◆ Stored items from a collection
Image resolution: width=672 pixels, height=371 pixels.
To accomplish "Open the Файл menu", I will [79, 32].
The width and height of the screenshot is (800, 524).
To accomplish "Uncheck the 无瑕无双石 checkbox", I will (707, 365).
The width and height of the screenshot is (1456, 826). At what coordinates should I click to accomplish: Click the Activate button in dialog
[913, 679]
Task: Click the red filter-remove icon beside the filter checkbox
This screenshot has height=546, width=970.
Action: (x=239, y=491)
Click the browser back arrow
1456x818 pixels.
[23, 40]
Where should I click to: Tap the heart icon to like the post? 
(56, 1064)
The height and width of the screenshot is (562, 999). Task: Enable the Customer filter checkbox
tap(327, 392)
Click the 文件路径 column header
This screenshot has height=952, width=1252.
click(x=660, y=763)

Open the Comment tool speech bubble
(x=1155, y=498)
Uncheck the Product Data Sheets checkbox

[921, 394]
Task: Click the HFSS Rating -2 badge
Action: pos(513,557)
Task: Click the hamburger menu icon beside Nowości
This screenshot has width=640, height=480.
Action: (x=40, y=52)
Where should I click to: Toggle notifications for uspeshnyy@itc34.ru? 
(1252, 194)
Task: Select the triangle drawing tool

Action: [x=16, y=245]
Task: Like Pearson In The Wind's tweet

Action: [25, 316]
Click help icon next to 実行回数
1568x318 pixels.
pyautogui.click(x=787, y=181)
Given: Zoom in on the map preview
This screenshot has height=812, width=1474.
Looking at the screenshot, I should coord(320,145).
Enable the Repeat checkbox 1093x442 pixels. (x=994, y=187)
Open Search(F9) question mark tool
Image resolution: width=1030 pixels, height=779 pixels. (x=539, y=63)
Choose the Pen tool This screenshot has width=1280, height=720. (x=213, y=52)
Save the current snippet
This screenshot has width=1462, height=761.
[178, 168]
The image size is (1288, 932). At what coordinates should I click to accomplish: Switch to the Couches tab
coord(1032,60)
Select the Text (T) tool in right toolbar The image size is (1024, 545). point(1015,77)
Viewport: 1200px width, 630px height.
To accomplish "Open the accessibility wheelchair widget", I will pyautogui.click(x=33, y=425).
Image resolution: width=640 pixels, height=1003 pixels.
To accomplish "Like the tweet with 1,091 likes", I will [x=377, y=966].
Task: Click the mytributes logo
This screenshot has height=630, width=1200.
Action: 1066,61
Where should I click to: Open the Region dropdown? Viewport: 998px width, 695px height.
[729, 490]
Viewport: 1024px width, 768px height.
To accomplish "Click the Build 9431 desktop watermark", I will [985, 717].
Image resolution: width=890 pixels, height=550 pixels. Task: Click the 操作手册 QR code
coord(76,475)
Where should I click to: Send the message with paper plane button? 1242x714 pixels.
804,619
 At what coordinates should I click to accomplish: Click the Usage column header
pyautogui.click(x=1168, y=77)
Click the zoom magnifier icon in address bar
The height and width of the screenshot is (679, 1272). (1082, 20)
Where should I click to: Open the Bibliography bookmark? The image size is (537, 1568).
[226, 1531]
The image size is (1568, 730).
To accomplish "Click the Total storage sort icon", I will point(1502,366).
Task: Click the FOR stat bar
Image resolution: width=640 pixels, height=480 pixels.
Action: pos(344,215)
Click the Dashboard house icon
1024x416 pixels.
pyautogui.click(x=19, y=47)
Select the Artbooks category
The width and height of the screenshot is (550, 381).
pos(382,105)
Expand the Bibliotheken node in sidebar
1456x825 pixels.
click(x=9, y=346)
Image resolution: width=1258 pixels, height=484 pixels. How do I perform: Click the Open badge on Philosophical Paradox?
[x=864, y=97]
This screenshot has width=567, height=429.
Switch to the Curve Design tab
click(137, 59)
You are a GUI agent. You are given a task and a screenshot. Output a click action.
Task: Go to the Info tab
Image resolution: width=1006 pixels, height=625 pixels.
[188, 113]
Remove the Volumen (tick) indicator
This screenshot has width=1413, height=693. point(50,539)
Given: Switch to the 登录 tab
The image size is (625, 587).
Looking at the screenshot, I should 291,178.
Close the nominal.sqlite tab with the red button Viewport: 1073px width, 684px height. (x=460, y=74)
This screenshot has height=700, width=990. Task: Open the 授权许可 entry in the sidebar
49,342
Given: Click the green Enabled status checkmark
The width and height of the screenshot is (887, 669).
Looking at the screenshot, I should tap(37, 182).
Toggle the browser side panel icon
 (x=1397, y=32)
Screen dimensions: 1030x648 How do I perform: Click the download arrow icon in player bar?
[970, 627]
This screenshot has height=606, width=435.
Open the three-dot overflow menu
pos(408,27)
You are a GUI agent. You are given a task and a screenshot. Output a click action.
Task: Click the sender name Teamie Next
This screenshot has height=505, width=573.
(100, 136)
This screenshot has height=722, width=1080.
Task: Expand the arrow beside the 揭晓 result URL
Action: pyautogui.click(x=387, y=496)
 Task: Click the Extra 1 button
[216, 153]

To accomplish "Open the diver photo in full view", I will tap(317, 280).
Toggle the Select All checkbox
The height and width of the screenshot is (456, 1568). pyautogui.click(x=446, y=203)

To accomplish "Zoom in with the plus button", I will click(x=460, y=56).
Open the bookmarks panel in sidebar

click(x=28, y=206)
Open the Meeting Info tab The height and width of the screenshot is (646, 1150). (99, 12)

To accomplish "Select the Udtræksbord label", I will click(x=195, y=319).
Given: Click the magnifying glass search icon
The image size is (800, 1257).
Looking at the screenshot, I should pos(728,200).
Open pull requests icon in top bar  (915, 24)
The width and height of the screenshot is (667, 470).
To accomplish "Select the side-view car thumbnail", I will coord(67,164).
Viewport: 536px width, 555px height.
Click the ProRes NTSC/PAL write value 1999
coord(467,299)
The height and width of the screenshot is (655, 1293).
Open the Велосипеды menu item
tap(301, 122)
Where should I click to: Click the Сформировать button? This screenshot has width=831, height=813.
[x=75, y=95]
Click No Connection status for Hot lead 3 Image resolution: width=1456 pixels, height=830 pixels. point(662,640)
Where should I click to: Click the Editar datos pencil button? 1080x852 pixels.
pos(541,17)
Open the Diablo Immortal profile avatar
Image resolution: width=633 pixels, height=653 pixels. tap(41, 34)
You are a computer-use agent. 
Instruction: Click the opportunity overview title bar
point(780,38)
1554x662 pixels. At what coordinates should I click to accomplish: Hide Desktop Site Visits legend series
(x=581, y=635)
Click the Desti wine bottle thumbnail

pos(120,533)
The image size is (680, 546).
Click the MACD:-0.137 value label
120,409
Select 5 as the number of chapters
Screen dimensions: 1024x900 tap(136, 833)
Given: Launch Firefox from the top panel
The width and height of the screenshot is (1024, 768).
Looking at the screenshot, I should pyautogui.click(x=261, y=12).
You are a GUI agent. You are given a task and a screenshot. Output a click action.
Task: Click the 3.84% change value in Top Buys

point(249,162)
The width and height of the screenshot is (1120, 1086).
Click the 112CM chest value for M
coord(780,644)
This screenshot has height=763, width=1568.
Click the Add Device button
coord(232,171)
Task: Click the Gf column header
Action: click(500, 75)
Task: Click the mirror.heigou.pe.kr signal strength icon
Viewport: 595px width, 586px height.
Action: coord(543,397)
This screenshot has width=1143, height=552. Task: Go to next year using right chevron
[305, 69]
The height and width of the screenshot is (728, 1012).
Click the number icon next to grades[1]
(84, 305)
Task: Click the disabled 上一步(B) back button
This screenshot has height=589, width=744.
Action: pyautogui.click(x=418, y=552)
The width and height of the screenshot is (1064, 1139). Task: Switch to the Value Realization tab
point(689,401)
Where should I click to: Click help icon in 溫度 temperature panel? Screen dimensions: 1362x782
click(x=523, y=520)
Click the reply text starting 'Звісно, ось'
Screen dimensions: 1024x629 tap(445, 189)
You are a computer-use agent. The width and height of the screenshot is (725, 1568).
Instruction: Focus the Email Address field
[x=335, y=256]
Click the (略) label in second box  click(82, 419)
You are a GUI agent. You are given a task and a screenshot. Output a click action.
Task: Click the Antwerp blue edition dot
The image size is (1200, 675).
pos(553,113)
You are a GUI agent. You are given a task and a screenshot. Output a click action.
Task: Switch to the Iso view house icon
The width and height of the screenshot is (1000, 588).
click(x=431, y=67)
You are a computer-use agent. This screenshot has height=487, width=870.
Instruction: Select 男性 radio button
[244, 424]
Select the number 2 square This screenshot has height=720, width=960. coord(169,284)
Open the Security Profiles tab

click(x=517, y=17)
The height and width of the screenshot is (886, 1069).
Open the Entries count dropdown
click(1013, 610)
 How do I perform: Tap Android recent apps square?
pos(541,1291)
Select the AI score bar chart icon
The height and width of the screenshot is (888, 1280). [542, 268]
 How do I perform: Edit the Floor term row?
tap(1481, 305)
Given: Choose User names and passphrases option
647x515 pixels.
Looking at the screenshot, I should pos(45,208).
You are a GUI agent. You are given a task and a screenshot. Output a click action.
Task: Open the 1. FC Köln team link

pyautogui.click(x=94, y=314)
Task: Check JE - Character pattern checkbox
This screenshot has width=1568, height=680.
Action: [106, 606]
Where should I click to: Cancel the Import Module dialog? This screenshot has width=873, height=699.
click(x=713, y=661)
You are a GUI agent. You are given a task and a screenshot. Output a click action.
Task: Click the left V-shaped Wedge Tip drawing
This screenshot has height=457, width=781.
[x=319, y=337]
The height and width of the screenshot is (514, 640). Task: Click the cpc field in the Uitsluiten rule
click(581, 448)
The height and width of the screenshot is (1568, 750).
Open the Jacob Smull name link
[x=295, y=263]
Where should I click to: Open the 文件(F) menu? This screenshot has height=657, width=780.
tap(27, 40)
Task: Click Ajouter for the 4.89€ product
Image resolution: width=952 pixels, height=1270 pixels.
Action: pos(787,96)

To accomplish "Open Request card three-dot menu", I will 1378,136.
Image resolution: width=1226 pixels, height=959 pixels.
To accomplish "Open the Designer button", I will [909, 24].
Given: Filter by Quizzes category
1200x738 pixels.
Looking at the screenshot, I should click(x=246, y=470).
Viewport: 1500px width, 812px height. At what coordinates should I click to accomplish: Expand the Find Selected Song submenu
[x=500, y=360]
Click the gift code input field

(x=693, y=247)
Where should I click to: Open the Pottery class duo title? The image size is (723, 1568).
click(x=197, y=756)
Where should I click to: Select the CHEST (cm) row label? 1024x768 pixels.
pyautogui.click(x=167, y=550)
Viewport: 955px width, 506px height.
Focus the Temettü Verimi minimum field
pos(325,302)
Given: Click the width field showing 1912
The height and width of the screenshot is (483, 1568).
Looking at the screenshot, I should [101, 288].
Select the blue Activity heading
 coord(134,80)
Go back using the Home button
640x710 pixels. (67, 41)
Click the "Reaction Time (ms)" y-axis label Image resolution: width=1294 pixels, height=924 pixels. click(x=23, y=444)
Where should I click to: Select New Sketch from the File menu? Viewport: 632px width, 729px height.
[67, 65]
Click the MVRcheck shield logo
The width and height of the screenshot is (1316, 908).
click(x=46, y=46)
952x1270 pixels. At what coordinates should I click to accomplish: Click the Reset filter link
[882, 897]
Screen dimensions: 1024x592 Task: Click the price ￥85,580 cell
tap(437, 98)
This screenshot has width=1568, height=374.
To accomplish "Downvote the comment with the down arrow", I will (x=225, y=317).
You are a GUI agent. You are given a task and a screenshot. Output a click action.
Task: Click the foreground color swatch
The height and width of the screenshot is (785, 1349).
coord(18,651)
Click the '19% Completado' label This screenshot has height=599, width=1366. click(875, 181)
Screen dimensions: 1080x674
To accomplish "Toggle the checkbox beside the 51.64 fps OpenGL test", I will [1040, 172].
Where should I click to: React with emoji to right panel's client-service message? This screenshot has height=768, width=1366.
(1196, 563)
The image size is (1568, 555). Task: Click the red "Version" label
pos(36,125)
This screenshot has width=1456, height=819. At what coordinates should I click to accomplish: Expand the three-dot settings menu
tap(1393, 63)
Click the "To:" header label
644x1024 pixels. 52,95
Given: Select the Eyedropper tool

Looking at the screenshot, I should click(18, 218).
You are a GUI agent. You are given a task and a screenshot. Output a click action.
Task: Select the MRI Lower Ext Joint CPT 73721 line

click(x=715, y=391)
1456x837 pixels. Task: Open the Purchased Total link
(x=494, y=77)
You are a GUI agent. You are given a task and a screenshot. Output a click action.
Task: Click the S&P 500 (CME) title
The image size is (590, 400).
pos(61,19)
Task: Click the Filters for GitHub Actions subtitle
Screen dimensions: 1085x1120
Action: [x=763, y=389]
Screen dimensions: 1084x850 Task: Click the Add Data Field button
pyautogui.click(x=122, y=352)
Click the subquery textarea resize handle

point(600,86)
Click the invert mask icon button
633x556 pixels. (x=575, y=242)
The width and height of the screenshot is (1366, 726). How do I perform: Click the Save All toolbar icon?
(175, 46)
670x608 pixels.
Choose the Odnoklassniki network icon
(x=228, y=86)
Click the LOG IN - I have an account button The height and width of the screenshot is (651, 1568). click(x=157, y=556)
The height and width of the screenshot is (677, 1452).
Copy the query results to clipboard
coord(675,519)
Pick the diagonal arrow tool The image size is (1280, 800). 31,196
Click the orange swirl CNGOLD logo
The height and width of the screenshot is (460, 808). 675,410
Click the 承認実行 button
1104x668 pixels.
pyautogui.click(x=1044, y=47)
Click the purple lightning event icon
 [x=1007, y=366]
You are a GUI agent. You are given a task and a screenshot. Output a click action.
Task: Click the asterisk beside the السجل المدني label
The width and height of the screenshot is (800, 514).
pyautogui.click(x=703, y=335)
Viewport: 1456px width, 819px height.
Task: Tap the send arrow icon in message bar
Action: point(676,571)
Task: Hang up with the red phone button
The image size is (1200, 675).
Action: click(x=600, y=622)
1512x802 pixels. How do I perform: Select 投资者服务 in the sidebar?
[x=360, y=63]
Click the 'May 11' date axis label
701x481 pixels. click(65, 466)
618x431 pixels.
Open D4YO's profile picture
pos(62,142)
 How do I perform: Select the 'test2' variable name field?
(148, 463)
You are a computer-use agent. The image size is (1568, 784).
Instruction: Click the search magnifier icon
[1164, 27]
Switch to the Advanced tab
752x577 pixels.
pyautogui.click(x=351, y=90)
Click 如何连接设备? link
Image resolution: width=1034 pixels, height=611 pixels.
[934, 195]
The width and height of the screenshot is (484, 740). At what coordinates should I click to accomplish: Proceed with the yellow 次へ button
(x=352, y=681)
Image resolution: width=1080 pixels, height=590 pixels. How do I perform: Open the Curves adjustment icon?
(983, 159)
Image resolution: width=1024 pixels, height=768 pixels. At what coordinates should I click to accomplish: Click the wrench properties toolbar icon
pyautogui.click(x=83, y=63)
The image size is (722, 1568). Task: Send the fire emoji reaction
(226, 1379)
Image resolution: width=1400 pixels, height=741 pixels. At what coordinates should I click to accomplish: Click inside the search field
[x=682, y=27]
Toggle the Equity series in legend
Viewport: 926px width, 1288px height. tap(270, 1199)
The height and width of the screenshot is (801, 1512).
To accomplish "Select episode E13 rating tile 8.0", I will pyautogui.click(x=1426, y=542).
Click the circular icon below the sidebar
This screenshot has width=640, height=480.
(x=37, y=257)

◆ Exercise brief
Leave out every line above except those from the line with "Task: Click Ajouter for the 4.89€ product" up to and including the line with "Image resolution: width=1226", and copy those exactly.

◆ Output of the exercise
Task: Click Ajouter for the 4.89€ product
Image resolution: width=952 pixels, height=1270 pixels.
Action: pos(787,96)

To accomplish "Open Request card three-dot menu", I will 1378,136.
Image resolution: width=1226 pixels, height=959 pixels.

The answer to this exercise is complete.